What to Feed a Picky Cat
Knowing all of the above is actually hugely helpful in figuring out what to feed a picky cat. For example, if your cat won’t eat their food, it’s likely due to the following reasons:
- They are bored with having the same food, every mealtime
- There is not enough nutritive value for your cat to be interested in their food
- There is not enough meat within the food
- The smell is not appealing enough to whet your cats’ appetite.
So, if you have a fussy kitten or adult cat with no health problems, the likelihood is that one of these – or a combination of these – is the culprit. Thus, we know that cats will almost always eat food that:
- Is varied
- Has the right nutritive value that they are seeking out
- Has plenty of meat within the ingredients
- Smells appealing and intrigues your cat
In other words, getting a cat food that has high-quality ingredients, and whose main ingredients are meat-based products from suitable sources such as chicken or salmon, will help immeasurably. A great way to check this is by looking at the guaranteed analysis used on the packaging – and remember that you’re looking for roughly 50% protein, 36% fat and 12% carbohydrates.

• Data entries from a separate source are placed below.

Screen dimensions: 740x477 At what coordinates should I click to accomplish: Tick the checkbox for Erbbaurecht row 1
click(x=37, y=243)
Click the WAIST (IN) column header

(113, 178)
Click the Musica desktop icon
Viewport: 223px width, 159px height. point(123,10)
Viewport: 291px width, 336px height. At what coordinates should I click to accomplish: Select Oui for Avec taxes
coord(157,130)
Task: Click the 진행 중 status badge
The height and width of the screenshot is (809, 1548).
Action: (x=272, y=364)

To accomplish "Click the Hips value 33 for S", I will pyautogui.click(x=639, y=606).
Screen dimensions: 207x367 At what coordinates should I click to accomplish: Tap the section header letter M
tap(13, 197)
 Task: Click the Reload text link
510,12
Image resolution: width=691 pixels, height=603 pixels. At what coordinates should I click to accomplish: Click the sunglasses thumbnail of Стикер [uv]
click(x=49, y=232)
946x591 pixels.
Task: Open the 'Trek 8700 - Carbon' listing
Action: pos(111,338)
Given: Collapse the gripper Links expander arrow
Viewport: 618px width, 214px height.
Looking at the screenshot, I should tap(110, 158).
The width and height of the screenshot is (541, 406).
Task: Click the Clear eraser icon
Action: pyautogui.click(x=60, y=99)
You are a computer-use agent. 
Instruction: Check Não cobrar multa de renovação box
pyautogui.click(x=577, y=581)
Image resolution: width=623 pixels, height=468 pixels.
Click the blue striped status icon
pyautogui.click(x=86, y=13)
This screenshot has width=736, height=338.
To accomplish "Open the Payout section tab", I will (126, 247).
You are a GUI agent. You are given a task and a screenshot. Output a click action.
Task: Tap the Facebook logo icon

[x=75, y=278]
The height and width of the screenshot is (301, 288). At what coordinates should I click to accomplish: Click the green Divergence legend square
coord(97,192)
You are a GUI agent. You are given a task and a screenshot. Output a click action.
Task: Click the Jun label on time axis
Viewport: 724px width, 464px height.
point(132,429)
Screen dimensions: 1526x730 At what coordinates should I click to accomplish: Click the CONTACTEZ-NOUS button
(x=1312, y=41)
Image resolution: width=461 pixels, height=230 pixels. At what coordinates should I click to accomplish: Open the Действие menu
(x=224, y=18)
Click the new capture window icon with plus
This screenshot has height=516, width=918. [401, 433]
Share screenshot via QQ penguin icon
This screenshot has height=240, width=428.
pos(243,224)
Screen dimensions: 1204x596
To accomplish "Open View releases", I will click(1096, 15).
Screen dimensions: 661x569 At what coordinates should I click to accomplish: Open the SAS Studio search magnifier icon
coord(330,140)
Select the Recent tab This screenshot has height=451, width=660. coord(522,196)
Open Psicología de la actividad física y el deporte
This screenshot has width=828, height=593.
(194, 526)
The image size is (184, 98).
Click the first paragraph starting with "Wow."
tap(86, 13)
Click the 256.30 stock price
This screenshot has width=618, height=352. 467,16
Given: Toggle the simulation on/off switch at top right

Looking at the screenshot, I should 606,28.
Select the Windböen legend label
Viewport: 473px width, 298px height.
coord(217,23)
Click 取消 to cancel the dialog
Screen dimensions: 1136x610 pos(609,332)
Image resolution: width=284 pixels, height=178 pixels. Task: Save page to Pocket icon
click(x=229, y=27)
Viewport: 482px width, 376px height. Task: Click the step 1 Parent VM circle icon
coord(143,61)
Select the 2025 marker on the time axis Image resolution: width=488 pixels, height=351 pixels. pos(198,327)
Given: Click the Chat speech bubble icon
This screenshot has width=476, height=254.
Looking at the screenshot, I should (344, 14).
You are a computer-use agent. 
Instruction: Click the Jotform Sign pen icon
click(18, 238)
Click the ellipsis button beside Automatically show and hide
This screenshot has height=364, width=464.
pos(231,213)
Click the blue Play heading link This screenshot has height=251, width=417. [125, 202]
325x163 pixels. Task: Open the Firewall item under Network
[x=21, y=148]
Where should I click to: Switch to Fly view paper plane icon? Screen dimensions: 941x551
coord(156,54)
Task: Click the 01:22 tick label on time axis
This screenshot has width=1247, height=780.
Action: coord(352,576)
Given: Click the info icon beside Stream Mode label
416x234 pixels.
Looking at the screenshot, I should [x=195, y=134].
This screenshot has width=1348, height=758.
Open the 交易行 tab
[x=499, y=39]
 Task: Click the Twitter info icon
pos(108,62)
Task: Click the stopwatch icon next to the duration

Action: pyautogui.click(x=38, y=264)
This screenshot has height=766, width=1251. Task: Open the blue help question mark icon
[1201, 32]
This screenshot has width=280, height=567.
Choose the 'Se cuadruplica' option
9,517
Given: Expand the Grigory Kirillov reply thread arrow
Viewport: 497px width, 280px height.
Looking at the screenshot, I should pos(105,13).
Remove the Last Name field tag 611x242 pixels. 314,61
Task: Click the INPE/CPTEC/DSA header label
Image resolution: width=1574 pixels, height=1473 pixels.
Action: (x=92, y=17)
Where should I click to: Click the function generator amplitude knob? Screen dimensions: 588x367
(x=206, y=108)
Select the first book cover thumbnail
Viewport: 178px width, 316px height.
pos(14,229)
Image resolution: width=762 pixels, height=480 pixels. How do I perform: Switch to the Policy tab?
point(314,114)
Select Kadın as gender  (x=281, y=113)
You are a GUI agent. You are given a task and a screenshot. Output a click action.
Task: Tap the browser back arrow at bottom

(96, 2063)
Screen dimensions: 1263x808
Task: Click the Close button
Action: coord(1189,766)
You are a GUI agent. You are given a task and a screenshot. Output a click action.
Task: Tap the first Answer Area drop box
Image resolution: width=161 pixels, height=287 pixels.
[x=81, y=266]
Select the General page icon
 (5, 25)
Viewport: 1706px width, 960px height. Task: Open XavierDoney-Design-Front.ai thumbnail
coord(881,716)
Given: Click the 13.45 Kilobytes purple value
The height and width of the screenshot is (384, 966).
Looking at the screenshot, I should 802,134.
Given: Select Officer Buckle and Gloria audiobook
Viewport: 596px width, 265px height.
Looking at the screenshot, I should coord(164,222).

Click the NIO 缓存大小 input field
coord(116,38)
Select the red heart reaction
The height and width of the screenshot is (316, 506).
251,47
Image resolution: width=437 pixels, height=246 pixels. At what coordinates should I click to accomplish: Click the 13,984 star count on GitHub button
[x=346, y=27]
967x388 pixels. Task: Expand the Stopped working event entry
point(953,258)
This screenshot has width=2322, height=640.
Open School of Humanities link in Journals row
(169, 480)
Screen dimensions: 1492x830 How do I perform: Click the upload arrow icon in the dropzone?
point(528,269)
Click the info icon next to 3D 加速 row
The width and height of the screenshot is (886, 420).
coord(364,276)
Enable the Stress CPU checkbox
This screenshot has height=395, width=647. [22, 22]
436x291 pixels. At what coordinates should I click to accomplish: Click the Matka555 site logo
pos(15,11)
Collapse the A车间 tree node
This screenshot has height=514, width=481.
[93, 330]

It can also be worth considering a mixed diet of both wet and dry food, as these can compliment each other well. Not only will your cat, therefore, have better access to a wide range of nutrition, but you’ll also be able to keep their interest for longer while giving them a good level of hydration. Of course, there should always be a fresh supply of water nearby too, to help with the latter.
Finally, if you do choose to change the food, you’re currently giving your cat, do so slowly – over a period of between one and two weeks, ideally. This will help to reduce the risk of any stomach upsets created by changing over their food – as well as potentially putting them off eating, and making the problem worse in the long run.
How to Get Cat to Eat
As well as choosing the right food for picky cats, there is a range of different tips and tricks you can use to encourage your cat to eat. Again, if none of these changes or tricks work, then it might be worth giving your vet a call to make sure there are no underlying health issues, such as a damaged tooth or respiratory illnesses.
- Give your cat some space while they eat, as some cats won’t eat with an audience.
- Clean out your cat’s bowl between meals, as the leftovers can leave an unpleasant smell which puts your cat off their dinner.
- Warm up the food for a few seconds. Cold food often loses its odor, and warming it up to room temperature can bring this back.
- If you have an outdoor cat, make sure your neighbors aren’t giving your feline friend some additional snacks while they’re out and about!
- Create a schedule, if this is possible. By doing this, your cat will learn their new routine and often come to you to ask for food around this time.